LE NIL EN GOUTTES D’OR…

«Cette roue sous laquelle nous tournons

Est pareille à une lanterne magique.

Le soleil est la lampe; le monde l’écran;

Nous sommes les images qui passent.»

Rubaiyiat of Omar khayyâm.

Amonnakht.

Aussi brutalement que s’abat le faucon, la nuit tomba sur Deir El-Médineh. Amonnakht regagnait sa maison à petits pas rapides. Il était épuisé par sa longue journée. Amenhotep 1er commandait que l’on construise son tombeau. Le fils d’Amon-Ré avait parlé, il fallait que l’Égypte s’empresse de le satisfaire pensait-il, tout en se protégeant du vent de sable qui montait en courtes rafales cinglantes. Le désir de Pharaon avait suivi les méandres complexes d’une administration que nul n’était en mesure de comprendre. Osiris peut-être, se dit l’artisan en souriant intérieurement. Hors les Dieux omniscients, personne ne lui expliquerait jamais comment l’ordre Royal était arrivé jusqu’à lui. Il ne comprenait toujours pas, lui qui n’était rien qu’un petit artisan… Certes il était apprécié de tous. La précision de son travail et l’originalité de ses plans étaient connus aux alentours et jusqu’à Thèbes, mais Pharaon !!! On disait que le Roi était faible, que sa santé déclinait. Il fallait que tout soit prêt à temps. Deux fois déjà il avait du faire abattre l’édifice, qui sortait pourtant de terre d’une bonne brasse.
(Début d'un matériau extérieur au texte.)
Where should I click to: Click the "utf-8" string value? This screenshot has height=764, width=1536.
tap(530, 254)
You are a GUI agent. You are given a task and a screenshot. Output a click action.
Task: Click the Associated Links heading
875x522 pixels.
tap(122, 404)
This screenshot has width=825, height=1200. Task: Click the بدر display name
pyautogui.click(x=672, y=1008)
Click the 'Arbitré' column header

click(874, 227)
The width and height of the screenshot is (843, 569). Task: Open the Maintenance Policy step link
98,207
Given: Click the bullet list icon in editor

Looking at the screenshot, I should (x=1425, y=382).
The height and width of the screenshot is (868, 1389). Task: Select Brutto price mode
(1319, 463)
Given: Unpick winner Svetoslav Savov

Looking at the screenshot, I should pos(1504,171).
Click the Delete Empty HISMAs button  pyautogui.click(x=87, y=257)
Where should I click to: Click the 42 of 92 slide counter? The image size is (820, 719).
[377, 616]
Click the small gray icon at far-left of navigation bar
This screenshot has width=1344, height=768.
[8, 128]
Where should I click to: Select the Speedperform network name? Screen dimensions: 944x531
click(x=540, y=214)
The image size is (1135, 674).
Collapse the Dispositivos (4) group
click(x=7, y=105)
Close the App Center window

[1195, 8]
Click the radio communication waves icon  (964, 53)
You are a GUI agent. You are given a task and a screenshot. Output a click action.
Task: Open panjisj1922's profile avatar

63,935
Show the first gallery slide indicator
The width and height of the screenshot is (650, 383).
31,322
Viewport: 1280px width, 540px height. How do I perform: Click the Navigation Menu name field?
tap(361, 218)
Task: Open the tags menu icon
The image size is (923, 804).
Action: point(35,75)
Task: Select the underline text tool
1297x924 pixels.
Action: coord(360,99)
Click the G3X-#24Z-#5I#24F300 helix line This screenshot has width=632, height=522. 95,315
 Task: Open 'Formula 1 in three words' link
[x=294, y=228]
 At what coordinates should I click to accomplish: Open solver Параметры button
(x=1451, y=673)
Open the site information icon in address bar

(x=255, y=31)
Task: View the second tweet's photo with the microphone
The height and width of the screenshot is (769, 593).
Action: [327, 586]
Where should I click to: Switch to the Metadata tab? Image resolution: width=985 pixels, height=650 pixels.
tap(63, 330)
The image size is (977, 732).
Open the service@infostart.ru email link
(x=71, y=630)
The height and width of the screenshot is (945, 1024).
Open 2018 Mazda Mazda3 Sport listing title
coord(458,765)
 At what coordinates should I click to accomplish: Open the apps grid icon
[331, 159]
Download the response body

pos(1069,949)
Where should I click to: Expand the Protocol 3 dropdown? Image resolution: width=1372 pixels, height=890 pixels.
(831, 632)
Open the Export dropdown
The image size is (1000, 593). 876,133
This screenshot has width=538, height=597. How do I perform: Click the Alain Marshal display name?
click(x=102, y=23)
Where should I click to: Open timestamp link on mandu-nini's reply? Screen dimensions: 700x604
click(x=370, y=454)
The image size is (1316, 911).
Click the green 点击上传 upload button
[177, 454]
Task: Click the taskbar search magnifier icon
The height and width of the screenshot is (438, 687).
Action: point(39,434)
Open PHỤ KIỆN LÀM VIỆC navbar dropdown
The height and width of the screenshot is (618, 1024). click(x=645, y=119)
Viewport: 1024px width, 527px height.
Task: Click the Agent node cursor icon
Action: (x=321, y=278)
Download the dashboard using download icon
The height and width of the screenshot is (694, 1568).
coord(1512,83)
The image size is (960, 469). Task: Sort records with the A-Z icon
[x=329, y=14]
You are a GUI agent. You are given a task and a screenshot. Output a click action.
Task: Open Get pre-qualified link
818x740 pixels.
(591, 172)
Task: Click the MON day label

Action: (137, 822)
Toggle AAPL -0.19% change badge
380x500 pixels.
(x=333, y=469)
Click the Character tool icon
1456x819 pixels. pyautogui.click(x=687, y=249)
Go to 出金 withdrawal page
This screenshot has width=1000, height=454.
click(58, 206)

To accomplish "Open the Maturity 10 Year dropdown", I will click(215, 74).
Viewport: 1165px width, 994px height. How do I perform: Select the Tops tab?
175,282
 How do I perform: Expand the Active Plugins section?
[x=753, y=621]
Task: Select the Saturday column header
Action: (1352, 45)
On avait soudoyé ses chefs d’équipe en leur vendant un mauvais sable sans qu’il ne s’en aperçoive, pire les fondations avaient été tronquées!!! Le problème était là, les hommes n’étaient pas fiables. Amonnakht referma la porte sur sa solitude inquiète. Il s’allongea sur le battant de cèdre qui supportait sa couche. L’odeur parfumée du bois l’emporta dans ses vignes du delta. Il ne dormait ni n’était éveillé. Son âme nostalgique filait à la vitesse d’un rapace en chasse par delà villages et déserts. Les vignes apparurent irradiées par le bronze en fusion de Ré. L’astre divin plongeait déjà dans les eaux sombres du fleuve sacré et faisait naître sur les ondulations de l’eau de longues flammes qui roulaient, rafraîchies par la brise marine puis s’en venaient mourir dans les tiges serrées des massifs de papyrus. L’air sonnait de leurs chants crissants. Amonnakht soupira, ses muscles se dénouèrent tandis qu’il caressait du bout de l’index le grain gonflé de vie d’un raisin. Dans l’obscurité de la cave les jarres alignaient leurs cols effilés le long des murs de terre sèche. Son nom et celui de sa vigne étaient gravés dans l’argile cuite de chacune des amphores. Les jus, aiguisés par le mélange d’épices dont il gardait précieusement le secret, régaleraient sous peu les palais précieux de Pharaons et de sa cour. Demain serait un autre jour.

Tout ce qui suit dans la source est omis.